With the Supreme Court nudging the Centre to inform it this week what the Government plans to do to provide e-ballot facility to Indians living abroad, chances are that NRIs, estimated variously to number between 11 million and 25 million, will soon be able to cast their vote in elections here without having to travel to India.

Till 2010, names of NRIs not residing in India for more than six months used to be struck off the voters’ roll. By an amendment in the Representation of People Act in 2010, NRIs who lived abroad were allowed to vote even if they did not reside in the constituency for more than six months.

But they were required to be physically present at the polling booth. Therefore, NRIs who wished to cast their vote had to travel to India for the purpose.

A group of NRIs has been active since then to ensure that they are allowed to vote by postal ballot as members of the armed forces are. The other proposal was to allow them to vote by proxy so that people authorised by them could cast the vote. There was a suggestion that they be allowed to cast their ballots in the Indian diplomatic missions abroad.

The Election Commission, however, held that use of the Internet or use of postal ballots would be unsafe. It had instead proposed e-ballots for use by NRIs, a proposal which has been lying with the Government since 2015.

Last week former Attorney General Mukul Rohatgi informed the Supreme Court that contrary to what the Government had claimed, there was no need to amend the RPA Act to provide e-ballot facility to NRIs. Tweaking the rules, he argued, would be sufficient for the purpose. When members of the armed forces were allowed to cast postal ballots, he had argued, there was no reason why NRIs from Kerala had to come all the way from the gulf to cast their vote.

Ironically, neither the Election Commission nor the Government or the Judiciary seem aware of the plight of migrant workers within the country, who too are denied their voting right unless they are in a position to travel to their respective constituency.

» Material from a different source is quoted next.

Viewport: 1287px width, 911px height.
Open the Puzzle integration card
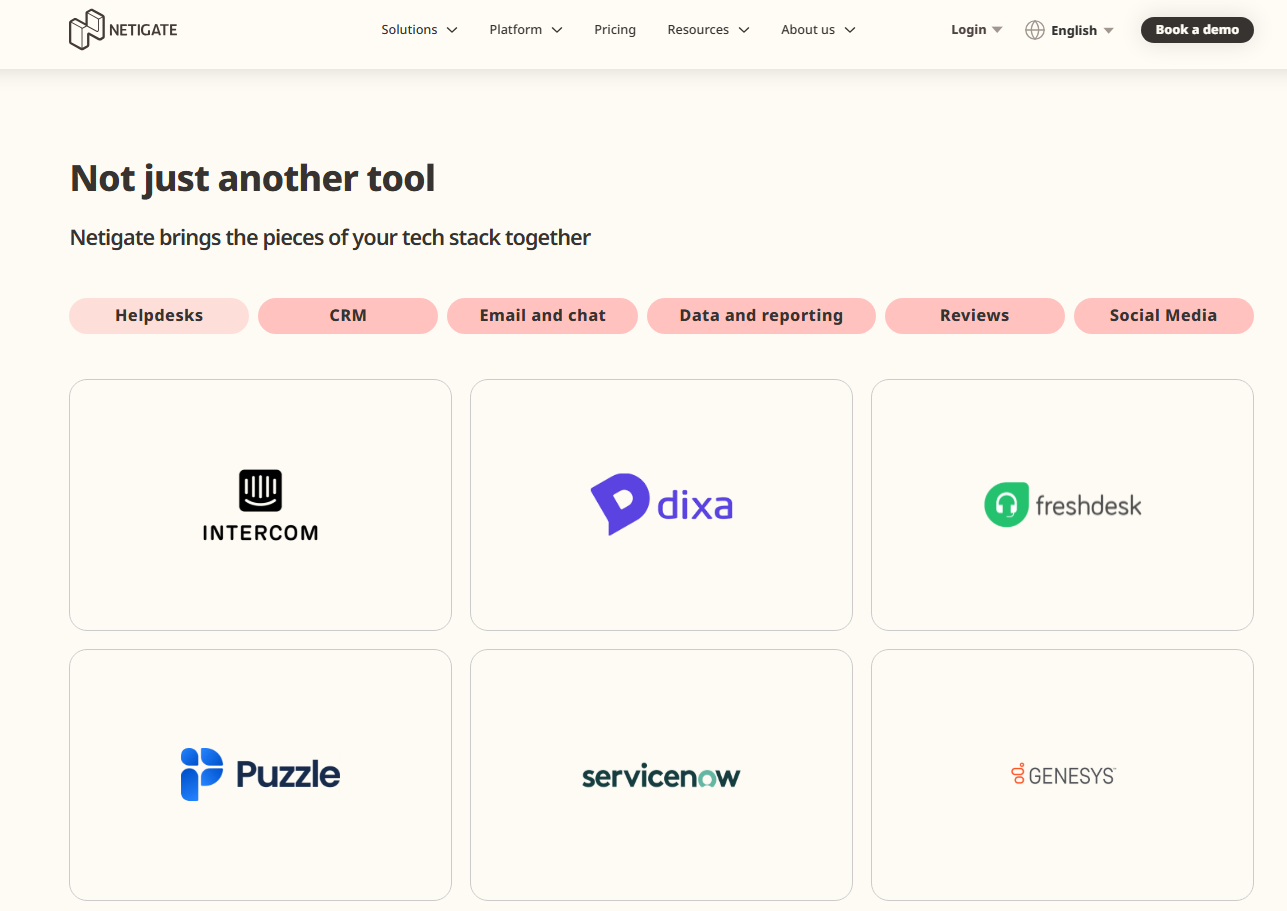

The anomaly allows political parties to mobilise an army of migrant workers, who are given train tickets, to travel back home at polling time to support parties which paid up. Allowing them rights similar to NRIs will obviously go a long way to plug this electoral malpractice.

The number of migrant workers within the country is clearly much higher and according to some estimates as high as 30 per cent of the population.

Central Government’s affidavit expected to be filed this week is eagerly awaited.